## DIRECTIONS FOR THIS TASK
Check each statement against the CN Police passage, answering yes or no and quoting the exact words of the passage that decide it. 1. The Canadian National Railway Police was established in 1923. 2. CN Police officers operate in 16 Canadian provinces. 3. A company can face a fine of up to $200,000 for contravening the Railway Safety Act.

## PASSAGE GIVEN
──────

The Canadian National Police Service (commonly referred to as the CN Police) is a private railroad police force protecting the property, personnel, and rail infrastructure of the Canadian National Railway in Canada and the United States.

History
Established in 1923 upon the amalgamation of several railway companies, the Government of Canada established the Canadian National Railway Police. Currently, CN Police officers operate in 8 Canadian Provinces and in 16 U.S. States.

In Canada, the BC Rail Police amalgamated into the CN Police Service in 2005. In the United States, four railway police services: the Illinois Central Railroad Police, the Grand Trunk Railway Police, the EJ&E, and the Wisconsin Central Transportation Police also amalgamated into the CN Police Service.

Jurisdiction

Canada 
In Canada, members are federally sworn in under section 44.1 of the Railway Safety Act granting powers as police constables and have the same powers of arrest as any police officer in Canada anywhere in Canada as 'Peace Officers' under Section 2 of the Criminal Code.  Police constables are employed by Canadian National and are also considered public servants, sworn to the Crown to uphold the law and protect.

The CN Police federal oath of office primarily directs their duties 'on and along' CN infrastructure, protecting properties owned and administered by CN. CN Police have additional provincial appointments which allow them to extend provincial enforcement such as the Highway Traffic Act outside the boundaries set under the Railway Safety Act of Canada.

Under section 26.1 of the Railway Safety Act, it is an offence for any person to "enter on land on which a line work is situated". Offenders can be dealt with in multiple ways such as being compelled to Federal Court by means of a promise to appear, or being issued a ticket through the relevant provincial Contravention Act and released. Maximum penalties for contravention of the act for any offence can be up to a $10,000 fine and imprisonment in the case of a private person. A company may also face up to a $200,000 fine for contravention of this act.

──────

## INFORMATION SUPPLIED
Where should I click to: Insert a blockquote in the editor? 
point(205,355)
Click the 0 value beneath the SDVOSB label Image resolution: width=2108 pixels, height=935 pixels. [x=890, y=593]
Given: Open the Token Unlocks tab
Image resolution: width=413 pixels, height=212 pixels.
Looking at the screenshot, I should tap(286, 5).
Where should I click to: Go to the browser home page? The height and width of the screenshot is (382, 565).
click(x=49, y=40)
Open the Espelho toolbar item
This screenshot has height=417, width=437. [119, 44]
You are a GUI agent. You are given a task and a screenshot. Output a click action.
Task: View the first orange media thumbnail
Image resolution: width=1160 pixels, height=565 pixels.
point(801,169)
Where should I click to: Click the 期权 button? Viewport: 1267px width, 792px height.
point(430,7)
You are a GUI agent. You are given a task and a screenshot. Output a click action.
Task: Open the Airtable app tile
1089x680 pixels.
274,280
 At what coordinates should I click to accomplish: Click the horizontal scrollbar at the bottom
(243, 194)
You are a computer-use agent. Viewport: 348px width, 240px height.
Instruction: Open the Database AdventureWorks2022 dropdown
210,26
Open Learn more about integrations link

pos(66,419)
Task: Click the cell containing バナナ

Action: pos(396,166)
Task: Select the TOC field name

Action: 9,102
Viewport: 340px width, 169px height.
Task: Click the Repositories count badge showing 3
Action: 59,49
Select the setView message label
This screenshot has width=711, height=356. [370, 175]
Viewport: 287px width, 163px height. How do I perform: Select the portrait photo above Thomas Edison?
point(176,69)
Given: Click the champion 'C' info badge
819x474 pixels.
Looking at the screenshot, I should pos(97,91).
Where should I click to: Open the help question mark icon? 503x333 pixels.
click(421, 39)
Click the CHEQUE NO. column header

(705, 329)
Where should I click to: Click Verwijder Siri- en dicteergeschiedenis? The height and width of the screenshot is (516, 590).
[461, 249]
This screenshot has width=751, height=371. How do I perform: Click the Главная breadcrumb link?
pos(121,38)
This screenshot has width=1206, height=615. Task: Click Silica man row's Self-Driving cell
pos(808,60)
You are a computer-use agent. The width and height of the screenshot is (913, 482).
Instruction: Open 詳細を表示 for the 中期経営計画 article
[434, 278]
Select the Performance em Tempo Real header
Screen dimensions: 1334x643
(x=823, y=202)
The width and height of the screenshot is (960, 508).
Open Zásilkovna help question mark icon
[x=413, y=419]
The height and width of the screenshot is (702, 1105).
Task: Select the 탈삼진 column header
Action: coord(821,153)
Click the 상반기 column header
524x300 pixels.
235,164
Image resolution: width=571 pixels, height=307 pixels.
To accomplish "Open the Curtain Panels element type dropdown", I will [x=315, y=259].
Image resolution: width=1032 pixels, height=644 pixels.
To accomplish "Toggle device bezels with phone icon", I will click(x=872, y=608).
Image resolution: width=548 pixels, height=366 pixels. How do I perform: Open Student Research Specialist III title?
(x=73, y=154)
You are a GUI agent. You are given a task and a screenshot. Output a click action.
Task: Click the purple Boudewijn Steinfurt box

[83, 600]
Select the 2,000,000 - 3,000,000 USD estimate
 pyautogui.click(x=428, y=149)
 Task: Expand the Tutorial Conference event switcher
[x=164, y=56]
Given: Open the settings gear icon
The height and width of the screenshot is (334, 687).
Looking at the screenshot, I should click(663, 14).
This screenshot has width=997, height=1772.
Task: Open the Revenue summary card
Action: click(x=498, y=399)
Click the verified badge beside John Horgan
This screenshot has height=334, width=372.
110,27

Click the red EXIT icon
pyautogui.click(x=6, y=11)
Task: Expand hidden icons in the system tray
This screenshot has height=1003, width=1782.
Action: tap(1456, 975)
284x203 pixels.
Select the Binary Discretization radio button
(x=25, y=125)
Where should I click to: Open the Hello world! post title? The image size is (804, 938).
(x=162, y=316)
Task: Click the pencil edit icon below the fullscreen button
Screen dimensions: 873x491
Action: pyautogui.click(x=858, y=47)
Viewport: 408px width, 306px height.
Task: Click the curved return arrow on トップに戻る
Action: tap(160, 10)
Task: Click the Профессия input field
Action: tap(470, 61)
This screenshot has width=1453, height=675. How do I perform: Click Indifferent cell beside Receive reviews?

──────

## FINISHED EXERCISE
1. Yes: "Established in 1923 upon the amalgamation of several railway companies, the Government of Canada established the Canadian National Railway Police."
2. No: "CN Police officers operate in 8 Canadian Provinces and in 16 U.S. States."
3. Yes: "A company may also face up to a $200,000 fine for contravention of this act."